Bagian Teks:
Rabu, 19 November 2025

Murianews, Pati – HGB PG Pakis (Hak Guna Bangunan Pabrik Gula Pakis) di Desa Pundenrejo, Kecamatan Tayu, Kabupaten Pati segera habis. Petani Pundenrejo kembali menggelar aksi, Jumat (5/7/2024).

Mereka menuntut Kementrian ATR/BPN agar tidak memberikan bentuk ijin baru kepada PG Pakis atau PT Laju Perdana Indah (PT LPI) di atas lahan garapan nenek moyang Petani Pundenrejo.

Aksi petani Pundenrejo dilakukan dengan memasang banner spanduk berisi penolakan segala bentuk ijin baru untuk PG Pakis.  Ijin itu meliputi lahan seluas 7,3 hektar yang saat ini dalam status konflik dengan Petani Pundenrejo.

Data yang Diberikan:

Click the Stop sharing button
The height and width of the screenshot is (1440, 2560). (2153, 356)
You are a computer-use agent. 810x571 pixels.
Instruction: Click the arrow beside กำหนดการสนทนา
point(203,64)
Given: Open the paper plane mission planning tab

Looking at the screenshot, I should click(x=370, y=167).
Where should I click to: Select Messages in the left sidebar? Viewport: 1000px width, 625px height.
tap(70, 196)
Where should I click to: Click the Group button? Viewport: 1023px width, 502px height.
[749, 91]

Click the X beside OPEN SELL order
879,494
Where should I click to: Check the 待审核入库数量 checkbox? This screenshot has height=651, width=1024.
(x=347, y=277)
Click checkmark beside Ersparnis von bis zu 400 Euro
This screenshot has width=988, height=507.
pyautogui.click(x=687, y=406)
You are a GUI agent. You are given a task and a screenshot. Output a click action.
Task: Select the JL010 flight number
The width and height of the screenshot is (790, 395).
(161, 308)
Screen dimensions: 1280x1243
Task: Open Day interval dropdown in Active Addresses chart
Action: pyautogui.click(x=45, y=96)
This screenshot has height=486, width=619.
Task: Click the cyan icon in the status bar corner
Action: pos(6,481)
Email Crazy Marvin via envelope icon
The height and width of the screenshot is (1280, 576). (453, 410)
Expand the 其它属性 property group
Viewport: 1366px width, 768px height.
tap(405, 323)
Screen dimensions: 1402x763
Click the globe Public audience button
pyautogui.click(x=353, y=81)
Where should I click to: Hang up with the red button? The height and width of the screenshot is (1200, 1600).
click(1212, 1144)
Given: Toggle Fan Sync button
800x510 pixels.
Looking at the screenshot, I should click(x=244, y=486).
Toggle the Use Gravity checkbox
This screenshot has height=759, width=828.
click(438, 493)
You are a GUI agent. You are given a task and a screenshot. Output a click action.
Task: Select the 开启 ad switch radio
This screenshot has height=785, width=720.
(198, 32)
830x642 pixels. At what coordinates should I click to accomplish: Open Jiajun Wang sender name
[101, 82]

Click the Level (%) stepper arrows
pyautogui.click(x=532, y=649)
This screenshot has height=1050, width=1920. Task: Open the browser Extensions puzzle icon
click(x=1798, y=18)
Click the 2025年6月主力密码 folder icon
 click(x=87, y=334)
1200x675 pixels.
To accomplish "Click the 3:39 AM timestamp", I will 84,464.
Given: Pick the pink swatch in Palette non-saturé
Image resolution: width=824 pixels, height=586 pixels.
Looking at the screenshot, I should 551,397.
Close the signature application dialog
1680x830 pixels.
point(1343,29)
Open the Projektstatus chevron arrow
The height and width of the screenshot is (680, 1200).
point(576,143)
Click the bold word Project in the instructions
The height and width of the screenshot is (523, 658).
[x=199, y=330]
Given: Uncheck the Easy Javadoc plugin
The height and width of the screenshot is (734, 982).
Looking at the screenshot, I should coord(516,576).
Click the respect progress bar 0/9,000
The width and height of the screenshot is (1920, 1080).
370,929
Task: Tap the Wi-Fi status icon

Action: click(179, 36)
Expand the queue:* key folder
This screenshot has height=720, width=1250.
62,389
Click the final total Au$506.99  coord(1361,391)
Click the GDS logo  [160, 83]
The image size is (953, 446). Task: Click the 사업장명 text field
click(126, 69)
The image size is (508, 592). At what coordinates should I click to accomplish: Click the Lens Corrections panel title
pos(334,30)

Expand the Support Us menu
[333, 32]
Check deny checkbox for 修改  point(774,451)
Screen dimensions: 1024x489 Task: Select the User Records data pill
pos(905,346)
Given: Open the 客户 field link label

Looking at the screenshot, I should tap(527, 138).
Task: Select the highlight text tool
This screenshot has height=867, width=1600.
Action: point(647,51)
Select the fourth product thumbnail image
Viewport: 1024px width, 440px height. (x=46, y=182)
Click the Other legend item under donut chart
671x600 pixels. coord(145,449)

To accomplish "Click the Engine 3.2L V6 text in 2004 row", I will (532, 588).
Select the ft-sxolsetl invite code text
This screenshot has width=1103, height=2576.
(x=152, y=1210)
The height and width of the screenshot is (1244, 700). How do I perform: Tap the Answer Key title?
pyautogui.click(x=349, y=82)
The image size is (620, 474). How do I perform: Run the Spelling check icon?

Isi Tugas:
Jawab pertanyaan berikut berdasarkan teks tentang PG Pakis.
1. Di desa, kecamatan, dan kabupaten mana HGB PG Pakis berada?
2. Kepada kementerian mana para petani Pundenrejo mengajukan tuntutan?
3. Berapa luas lahan yang saat ini berstatus konflik dengan Petani Pundenrejo?
Data tersebut tidak berperan dalam tugas ini.

Hasil Tugas:
1. Desa Pundenrejo, Kecamatan Tayu, Kabupaten Pati.
2. Kementrian ATR/BPN.
3. 7,3 hektar.